The Colorado State University College of Agricultural Sciences includes five academic departments and offers nine undergraduate majors with many concentration options as well as multiple graduate degree programs. People in the College of Agricultural Sciences lead research and design projects in food production, security, and safety, ecosystem health, landscape design, and human well-being. They also provide extension and participate in engagement in agricultural sciences and landscape architecture.

Academic Departments
The College is organized into five academic departments:

Department of Agricultural and Resource Economics
Department of Agricultural Biology
Department of Animal Sciences
Department of Horticulture and Landscape Architecture
Department of Soil and Crop Sciences

Undergraduate Majors
The College offers many concentration options in the following nine majors:

Agricultural Biology (concentrations in Entomology, Plant Pathology, and Weed Science) 
Agricultural Business (concentrations in Agricultural Economics, Farm and Ranch Management, and Food Systems)
Agricultural Education (concentrations in Teacher Development and Agricultural Literacy)
Animal Science 
Environmental Horticulture (concentrations in Landscape Business, Nursery and Landscape Management, Landscape Design and Contracting, and Turf Management) 
Equine Science 
Horticulture (concentrations in Floriculture, Horticultural Science, Horticultural Business Management, Horticultural Therapy, and Horticultural Food Crops)
Landscape Architecture
Soil and Crop Sciences (concentrations in Agronomic Production Management, Applied Information Technology, Soil Ecology, Soil Restoration and Conservation, International Soil and Crops Sciences, and Plant Biotechnology, Genetics and Breeding),

Students can also take several online courses offered by the faculty in the College of Agricultural Sciences and can earn undergraduate degrees in agricultural sciences online  including programs in: 

Agricultural Business
Environmental and Natural Resource Economics
Horticulture

Graduate programs
The College offers Master of Agriculture, Master of Science, and  Doctor of Philosophy (Ph.D.) degrees in multiple areas. The graduate degree programs include: 

Agricultural Biology (M.S. and Ph.D), including specializations in Entomology, Plant Pathology, and Weed Science (Formerly Bioagricultural Sciences and Pest Management)
Agricultural and Resource Economics (M.S.)
Agricultural Sciences (M.Agr.), including specializations in Integrated Resource Management and Teacher Development 
Animal Sciences (M.S. and Ph.D)
Extension Education (M.Ext.Ed.)
Horticulture (M.S. and Ph.D.)
Horticulture and Human Health (M.S.)
Pest Management M.S.
Soil and Crop Sciences (M.S. and Ph.D.)

The Agricultural Sciences degree is also offered as a hybrid in person / online degree, with classes meeting in Denver

Faculty in the College of Agricultural Sciences also train in cross-campus graduate degree programs, including training for M.S. and Ph.D. degrees in: 

Cell and Molecular Biology
Ecology

A Teaching in Extension graduate certificate is also offered by the college. 

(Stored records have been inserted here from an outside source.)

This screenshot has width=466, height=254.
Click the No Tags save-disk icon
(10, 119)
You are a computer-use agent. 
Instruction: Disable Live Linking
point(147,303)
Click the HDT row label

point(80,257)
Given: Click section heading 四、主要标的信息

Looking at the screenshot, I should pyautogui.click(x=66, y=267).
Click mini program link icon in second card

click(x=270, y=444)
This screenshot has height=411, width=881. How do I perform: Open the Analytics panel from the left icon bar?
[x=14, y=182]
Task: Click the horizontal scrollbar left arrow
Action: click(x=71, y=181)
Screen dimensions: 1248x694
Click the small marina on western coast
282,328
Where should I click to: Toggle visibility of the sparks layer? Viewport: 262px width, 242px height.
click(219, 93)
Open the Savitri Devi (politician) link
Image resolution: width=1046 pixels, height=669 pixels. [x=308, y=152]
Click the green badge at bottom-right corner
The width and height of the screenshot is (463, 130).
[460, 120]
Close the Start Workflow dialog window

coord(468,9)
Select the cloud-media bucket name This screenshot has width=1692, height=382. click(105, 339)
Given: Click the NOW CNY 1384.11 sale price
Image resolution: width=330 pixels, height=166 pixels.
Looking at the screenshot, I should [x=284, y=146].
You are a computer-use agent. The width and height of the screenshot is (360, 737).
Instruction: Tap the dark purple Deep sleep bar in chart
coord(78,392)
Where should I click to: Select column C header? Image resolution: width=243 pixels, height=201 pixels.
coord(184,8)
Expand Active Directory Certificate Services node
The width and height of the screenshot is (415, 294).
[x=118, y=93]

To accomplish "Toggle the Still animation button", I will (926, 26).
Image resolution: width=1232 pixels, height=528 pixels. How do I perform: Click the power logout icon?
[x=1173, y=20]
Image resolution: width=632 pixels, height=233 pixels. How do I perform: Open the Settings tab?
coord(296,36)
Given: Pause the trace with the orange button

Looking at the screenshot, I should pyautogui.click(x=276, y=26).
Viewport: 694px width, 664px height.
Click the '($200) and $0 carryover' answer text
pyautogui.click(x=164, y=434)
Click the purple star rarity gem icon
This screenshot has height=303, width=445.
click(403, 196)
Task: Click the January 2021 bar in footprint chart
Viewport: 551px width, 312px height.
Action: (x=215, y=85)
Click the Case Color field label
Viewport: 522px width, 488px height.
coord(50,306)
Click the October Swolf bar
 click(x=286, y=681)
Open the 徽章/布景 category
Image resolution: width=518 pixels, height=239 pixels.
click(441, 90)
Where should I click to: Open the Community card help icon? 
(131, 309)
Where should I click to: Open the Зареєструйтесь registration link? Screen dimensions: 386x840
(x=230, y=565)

Multiple graduate courses are offered online by faculty in the College of Agricultural Sciences. The available certificate programs include: 
Applied Global Stability
Horticulture and Human Health
Urban Agriculture

Professional Development Programs

CSU also offers multiple online professional development programs for people interested in food and agriculture, including: 

Certified Gardener
Food Manufacturing Safety and Sanitation
Land Stewardship
Native Plants in the Landscape
Spanish for Animal Health and Care Fields
Understanding Climate Change

Research
Faculty, staff, and students perform research in food safety, human-disease prevention characteristics of food crops, livestock and the environment, renewable energy, no-till cropping systems, risk management for farmers and ranchers, plant adaptation and breeding, plant health, entomology, and organic agriculture. The college is noted for providing opportunities for undergraduate students to conduct research and for developing research projects in cooperation with farmers, food manufacturers, and those working in agricultural technology to improve food security and safety.

The college is home to numerous multi-investigator research programs dedicated to improving food security and safety, ecosystem health, and human well-being, such as the Soil Carbon Solutions Center and the International Weed Genomics Consortium. Research is performed in laboratory facilities in Fort Collins as well as at CSU agricultural experiment stations across Colorado.

Extension and Engagement
Faculty, staff, and students in the College of Agricultural Sciences contribute extensively to extension and engagement in agricultural sciences and education. Some notable programs include the Temple Grandin Equine Center, the Colorado Food Systems Program, the Plant Select Program, and the Plant Diagnostic Clinic.